DATA SUPPLIED Block Start
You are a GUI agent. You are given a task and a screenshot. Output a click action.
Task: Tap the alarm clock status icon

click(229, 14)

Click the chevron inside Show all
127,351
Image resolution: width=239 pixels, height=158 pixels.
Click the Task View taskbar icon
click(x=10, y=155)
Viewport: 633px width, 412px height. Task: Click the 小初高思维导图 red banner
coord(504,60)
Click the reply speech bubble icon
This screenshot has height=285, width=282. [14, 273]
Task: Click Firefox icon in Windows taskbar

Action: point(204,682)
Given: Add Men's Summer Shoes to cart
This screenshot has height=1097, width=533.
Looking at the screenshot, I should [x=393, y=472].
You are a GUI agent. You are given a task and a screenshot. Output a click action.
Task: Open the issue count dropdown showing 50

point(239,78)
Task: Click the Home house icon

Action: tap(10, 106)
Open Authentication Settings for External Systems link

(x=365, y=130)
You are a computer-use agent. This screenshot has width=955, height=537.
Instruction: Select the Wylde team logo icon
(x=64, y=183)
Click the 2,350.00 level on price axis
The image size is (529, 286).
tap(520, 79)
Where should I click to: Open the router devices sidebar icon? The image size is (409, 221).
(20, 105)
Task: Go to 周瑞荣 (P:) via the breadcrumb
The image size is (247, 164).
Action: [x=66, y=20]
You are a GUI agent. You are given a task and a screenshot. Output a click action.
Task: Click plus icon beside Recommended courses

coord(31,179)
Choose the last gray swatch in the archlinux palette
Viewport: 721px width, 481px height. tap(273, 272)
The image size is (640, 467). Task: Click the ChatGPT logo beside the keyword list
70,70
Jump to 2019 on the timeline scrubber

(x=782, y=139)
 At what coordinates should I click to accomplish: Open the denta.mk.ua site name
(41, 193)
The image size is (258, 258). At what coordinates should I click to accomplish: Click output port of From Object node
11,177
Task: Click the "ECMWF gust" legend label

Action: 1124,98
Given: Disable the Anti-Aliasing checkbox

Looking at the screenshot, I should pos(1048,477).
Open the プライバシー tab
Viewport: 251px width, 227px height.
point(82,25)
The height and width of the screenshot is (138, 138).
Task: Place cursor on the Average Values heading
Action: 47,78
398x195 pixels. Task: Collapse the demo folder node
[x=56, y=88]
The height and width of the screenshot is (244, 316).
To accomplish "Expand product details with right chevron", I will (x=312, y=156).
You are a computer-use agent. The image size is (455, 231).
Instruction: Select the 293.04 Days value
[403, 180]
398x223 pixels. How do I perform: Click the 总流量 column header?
DATA SUPPLIED Block End
[EXERCISE] Repeat every line of the records above exactly.

[TASK OUTPUT]
You are a GUI agent. You are given a task and a screenshot. Output a click action.
Task: Tap the alarm clock status icon

click(229, 14)

Click the chevron inside Show all
127,351
Image resolution: width=239 pixels, height=158 pixels.
Click the Task View taskbar icon
click(x=10, y=155)
Viewport: 633px width, 412px height. Task: Click the 小初高思维导图 red banner
coord(504,60)
Click the reply speech bubble icon
This screenshot has height=285, width=282. [14, 273]
Task: Click Firefox icon in Windows taskbar

Action: point(204,682)
Given: Add Men's Summer Shoes to cart
This screenshot has height=1097, width=533.
Looking at the screenshot, I should [x=393, y=472].
You are a GUI agent. You are given a task and a screenshot. Output a click action.
Task: Open the issue count dropdown showing 50

point(239,78)
Task: Click the Home house icon

Action: tap(10, 106)
Open Authentication Settings for External Systems link

(x=365, y=130)
You are a computer-use agent. This screenshot has width=955, height=537.
Instruction: Select the Wylde team logo icon
(x=64, y=183)
Click the 2,350.00 level on price axis
The image size is (529, 286).
tap(520, 79)
Where should I click to: Open the router devices sidebar icon? The image size is (409, 221).
(20, 105)
Task: Go to 周瑞荣 (P:) via the breadcrumb
The image size is (247, 164).
Action: [x=66, y=20]
You are a GUI agent. You are given a task and a screenshot. Output a click action.
Task: Click plus icon beside Recommended courses

coord(31,179)
Choose the last gray swatch in the archlinux palette
Viewport: 721px width, 481px height. tap(273, 272)
The image size is (640, 467). Task: Click the ChatGPT logo beside the keyword list
70,70
Jump to 2019 on the timeline scrubber

(x=782, y=139)
 At what coordinates should I click to accomplish: Open the denta.mk.ua site name
(41, 193)
The image size is (258, 258). At what coordinates should I click to accomplish: Click output port of From Object node
11,177
Task: Click the "ECMWF gust" legend label

Action: 1124,98
Given: Disable the Anti-Aliasing checkbox

Looking at the screenshot, I should pos(1048,477).
Open the プライバシー tab
Viewport: 251px width, 227px height.
point(82,25)
The height and width of the screenshot is (138, 138).
Task: Place cursor on the Average Values heading
Action: 47,78
398x195 pixels. Task: Collapse the demo folder node
[x=56, y=88]
The height and width of the screenshot is (244, 316).
To accomplish "Expand product details with right chevron", I will (x=312, y=156).
You are a computer-use agent. The image size is (455, 231).
Instruction: Select the 293.04 Days value
[403, 180]
398x223 pixels. How do I perform: Click the 总流量 column header?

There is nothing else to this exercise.